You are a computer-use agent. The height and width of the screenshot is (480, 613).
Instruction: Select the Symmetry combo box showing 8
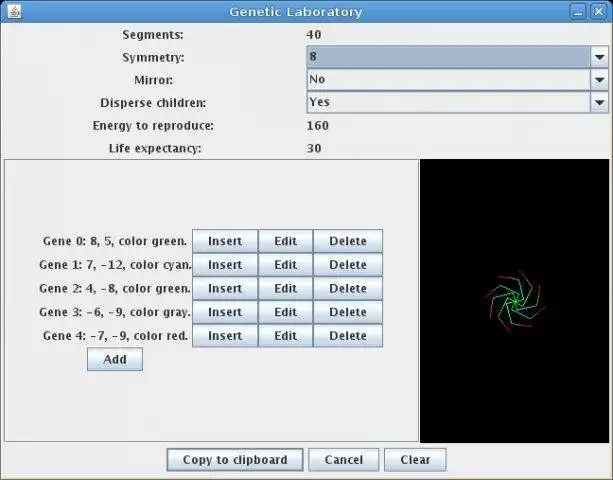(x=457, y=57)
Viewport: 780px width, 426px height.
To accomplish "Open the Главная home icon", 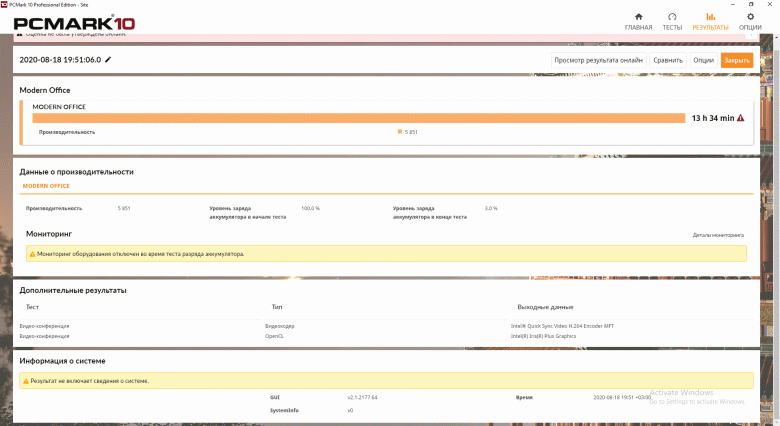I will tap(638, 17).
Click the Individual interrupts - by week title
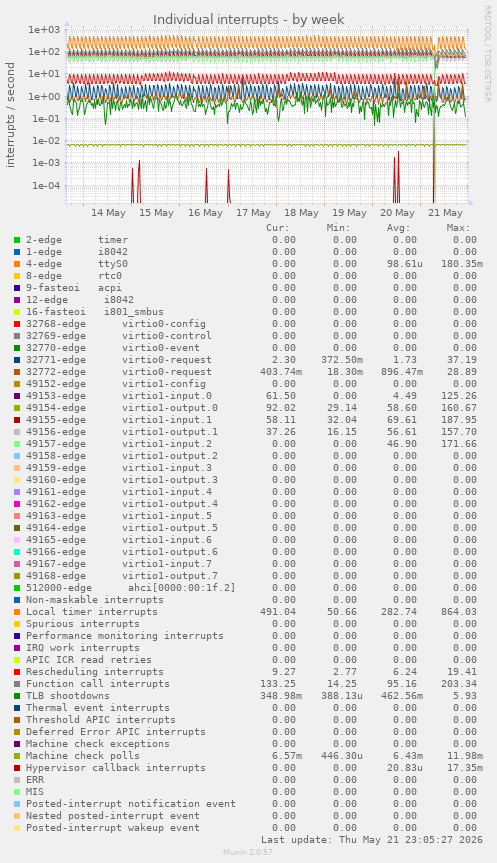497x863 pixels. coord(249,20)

┄┄┄┄┄┄┄┄┄┄┄┄┄┄┄┄┄┄┄┄

* Assignment *
State how many lines of the listing above include the string "height", with no words around the number.

* Written reply *
2